[Saved entries]
+ + + + +

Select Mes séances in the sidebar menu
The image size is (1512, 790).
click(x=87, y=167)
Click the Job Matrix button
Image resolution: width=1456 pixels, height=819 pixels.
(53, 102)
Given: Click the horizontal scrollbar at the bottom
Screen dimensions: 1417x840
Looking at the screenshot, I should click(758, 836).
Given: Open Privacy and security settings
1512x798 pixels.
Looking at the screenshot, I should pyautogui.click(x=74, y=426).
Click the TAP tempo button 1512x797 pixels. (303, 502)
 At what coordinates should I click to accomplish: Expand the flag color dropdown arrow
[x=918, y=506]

+ + + + +

• Work request: From the entries, find how many lines contain "Given" and give the number alone.

• Task result: 2